Did "Cop" come from "copper" or Constable On Patrol

In this thread, the discussion takes a sideline veer into the origin of the word ‘cop’. Since it’s completely irrelevant to the subject of the thread, I thought I’d open a new one.

What is the etymology of calling a police officer a cop?

  • Rick

I don’t think anyone knows for sure, but it’s probably from “cop” meaning to grab. http://www.urbanlegends.com/language/etymology/cop_etymology_of.html


Once again, you can forget about any etymology that claims that a word known from before the 20th century came from an acronym. They just didn’t do them back then. “Cop” didn’t come from “Constable on Patrol.” “Posh” didn’t come from “Port Out, Starboard Home.” “Tip” didn’t come from “To Insure Promptness.” “Wog” didn’t come from “Wise Oriental Gentleman.”
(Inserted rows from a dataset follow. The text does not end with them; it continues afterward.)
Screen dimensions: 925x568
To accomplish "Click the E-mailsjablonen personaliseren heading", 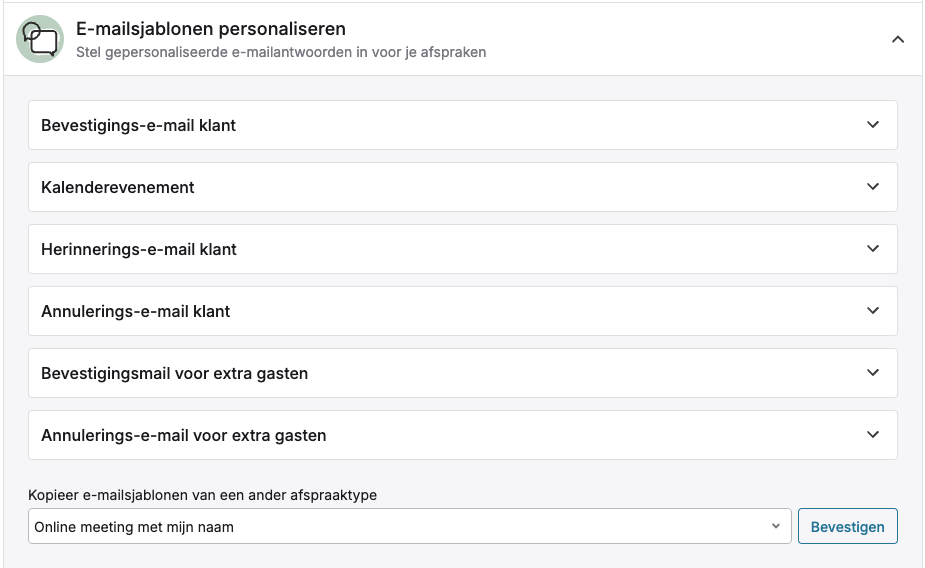I will pos(211,28).
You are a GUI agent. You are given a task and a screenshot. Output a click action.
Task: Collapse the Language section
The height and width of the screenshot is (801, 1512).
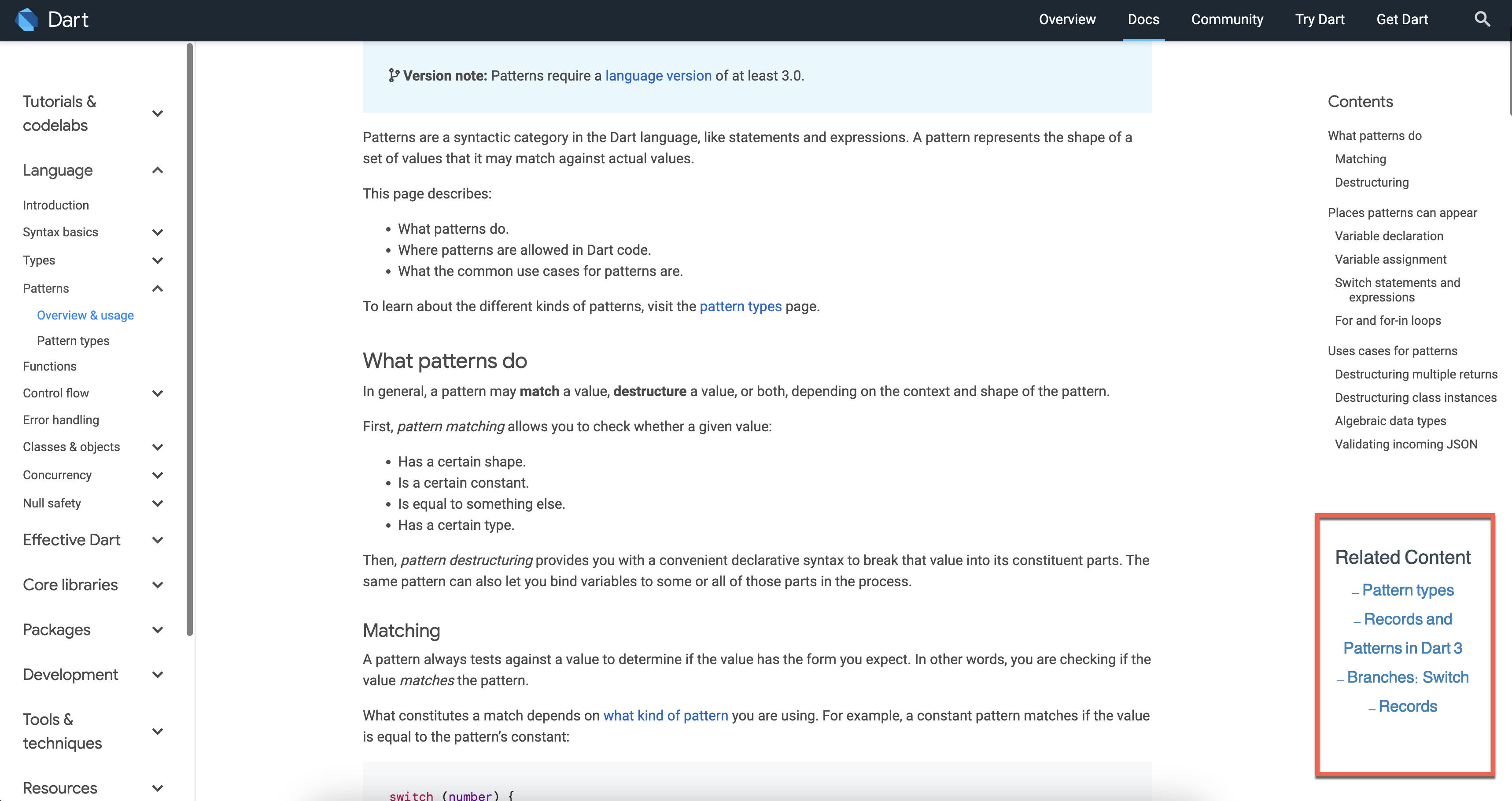tap(157, 170)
While I’ve heard what you claim above many times before, and believe it to be true, it occurs to me now I don’t have a particular citation for it – nor, sadly, does your post.

So what’s the authority for the proposition that acronyms from before 1900 were just not done?

  • Rick

I always thought it came from “Citizens On Patrol”.
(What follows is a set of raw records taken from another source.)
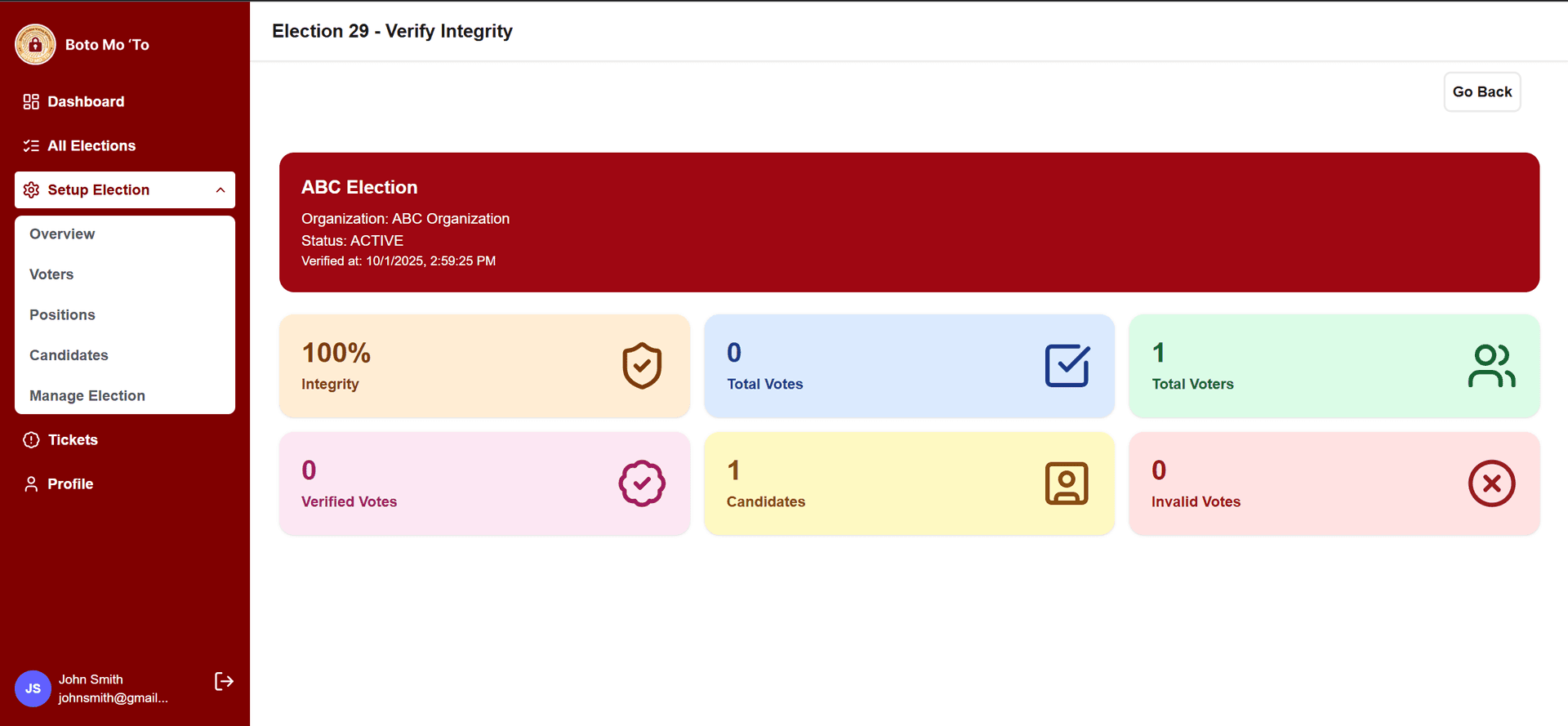1568x726 pixels.
Task: Open the Setup Election menu section
Action: 99,190
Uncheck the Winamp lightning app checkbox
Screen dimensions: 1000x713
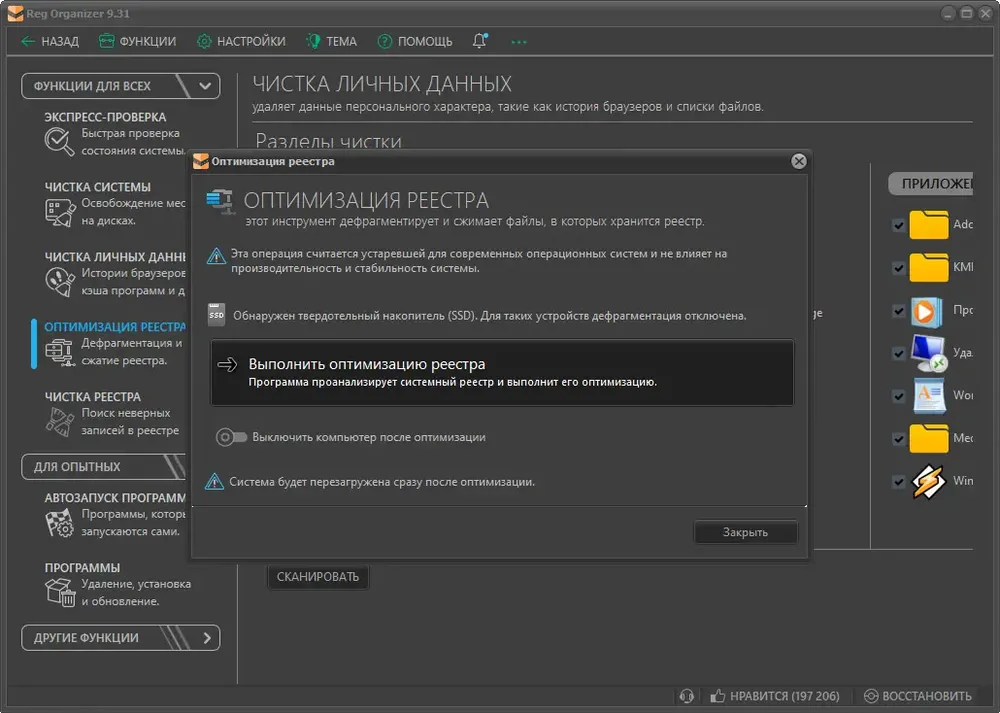[899, 481]
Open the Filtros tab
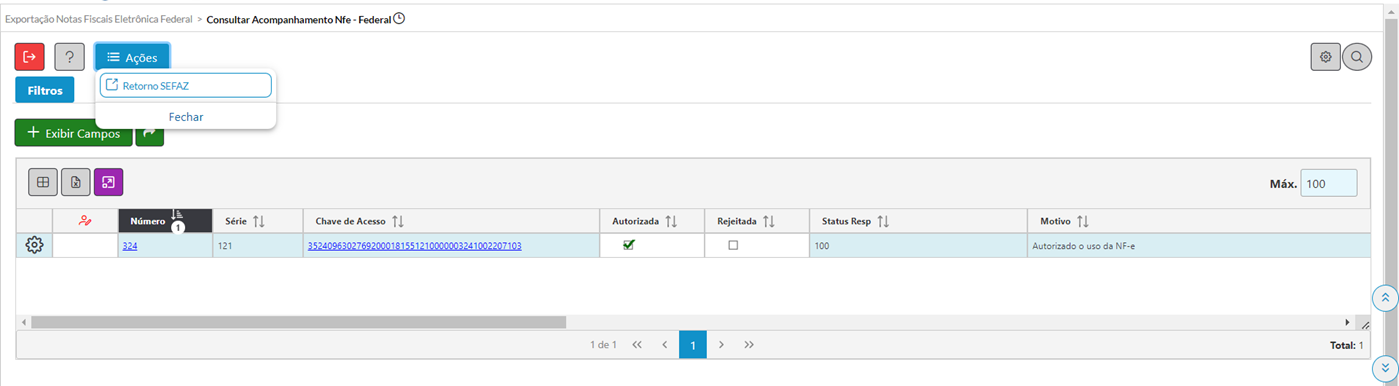Viewport: 1399px width, 386px height. [x=45, y=90]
*So what’s the authority…? *

Sources whose etymological claims are based on reliable mainstream sources such as the OED. For instance, Errors in Popular Etymology, again at wordorigins.org

Also see this thread and check out the links that are given there.

Note that there’s a singular, and significant, exception to the “claims of derivation based on acronyms and abbreviations before 1900 are false” rule. To wit, O.K. Everything else, pretty much, is bunkum.